A consciência, a agência, o valor e o sentido podem depender de sistemas materiais sem serem adequadamente descritos apenas pelo vocabulário das partículas e das leis fundamentais.
A Relação informacional constitui, nesta proposta, uma categoria intermédia entre o substrato físico e a transcendência metafísica.
A sua função não é introduzir uma entidade sobrenatural, mas designar a organização dinâmica que permite a integração entre substrato, informação, experiência e ação.
A hipótese permanece, contudo, em estado programático.
Para adquirir maior robustez filosófica e científica, o Corpus deverá definir operacionalmente as suas variáveis, esclarecer a função das suas equações, indicar condições de testabilidade e confrontar-se com teorias alternativas da emergência, da consciência e do fisicalismo não redutivo.
O “impasse do Nexus” não é, assim, uma prova da validade do Corpus Informacional.
É antes uma ocasião para testar a sua capacidade de formular uma alternativa ao falso dilema entre matéria sem sentido e espírito sem explicação.
A eventual força dessa alternativa dependerá menos da afirmação de que a Relação existe do que da demonstração rigorosa do que a categoria explica, de que modo o explica e em que condições poderia revelar-se inadequada.
Referências
Greene, B. (2004). The Fabric of the Cosmos: Space, Time, and the Texture of Reality. New York: Alfred A. Knopf.

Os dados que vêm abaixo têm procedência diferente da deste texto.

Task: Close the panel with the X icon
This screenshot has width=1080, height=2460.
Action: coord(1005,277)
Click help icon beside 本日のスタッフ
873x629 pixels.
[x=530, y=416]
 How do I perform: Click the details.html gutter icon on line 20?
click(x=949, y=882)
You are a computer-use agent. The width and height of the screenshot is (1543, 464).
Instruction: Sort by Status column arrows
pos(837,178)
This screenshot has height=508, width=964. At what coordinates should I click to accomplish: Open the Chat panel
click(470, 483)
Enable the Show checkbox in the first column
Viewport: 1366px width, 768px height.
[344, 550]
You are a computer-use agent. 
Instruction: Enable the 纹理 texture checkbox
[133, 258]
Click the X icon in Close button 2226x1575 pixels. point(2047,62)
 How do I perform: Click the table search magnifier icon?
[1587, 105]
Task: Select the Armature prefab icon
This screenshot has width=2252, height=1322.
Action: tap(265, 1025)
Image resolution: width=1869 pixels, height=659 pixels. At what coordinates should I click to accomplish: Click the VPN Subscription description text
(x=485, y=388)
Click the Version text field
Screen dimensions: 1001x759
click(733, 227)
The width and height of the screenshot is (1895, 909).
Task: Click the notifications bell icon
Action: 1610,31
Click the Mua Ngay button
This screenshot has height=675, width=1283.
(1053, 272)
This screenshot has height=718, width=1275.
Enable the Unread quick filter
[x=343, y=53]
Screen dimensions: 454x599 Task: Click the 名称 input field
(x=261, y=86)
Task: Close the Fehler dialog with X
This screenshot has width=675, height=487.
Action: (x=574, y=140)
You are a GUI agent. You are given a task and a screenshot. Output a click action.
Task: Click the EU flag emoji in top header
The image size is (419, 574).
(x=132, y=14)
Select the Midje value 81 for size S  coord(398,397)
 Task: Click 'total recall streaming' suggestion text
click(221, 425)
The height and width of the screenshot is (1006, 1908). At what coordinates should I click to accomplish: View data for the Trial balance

Greene, B. (2020). Until the End of Time: Mind, Matter, and Our Search for Meaning in an Evolving Universe. New York: Alfred A. Knopf.
Lakatos, I. (1970). Falsification and the methodology of scientific research programmes. In I. Lakatos & A. Musgrave (eds.), Criticism and the Growth of Knowledge. Cambridge: Cambridge University Press.
Lima, V. (2024–2026). Corpus Informacional: HEIC, HPR, OIC/U, TRD e PBO — arquitetura teórica nuclear. Crivosoft Research. Documento de trabalho em desenvolvimento. Disponível em: crivosoft.pt.
Nietzsche, F. (1882). Die fröhliche Wissenschaft. Chemnitz: Ernst Schmeitzner.
Nexus Institute. (2023). Are We All Just a Bag of Particles? Leon Wieseltier and Brian Greene Discuss Transcendence, Science and Materialism. Material audiovisual publicado pelo Nexus Institute.
Nexus Institute. (2023). Culture and Barbarism in Western Civilization. Material audiovisual publicado pelo Nexus Institute.
NOTA DO AUTOR
Este artigo foi desenvolvido no quadro do Corpus Informacional, teoria original do autor e não recebeu financiamento externo. A análise das implicações teóricas é da responsabilidade exclusiva do autor.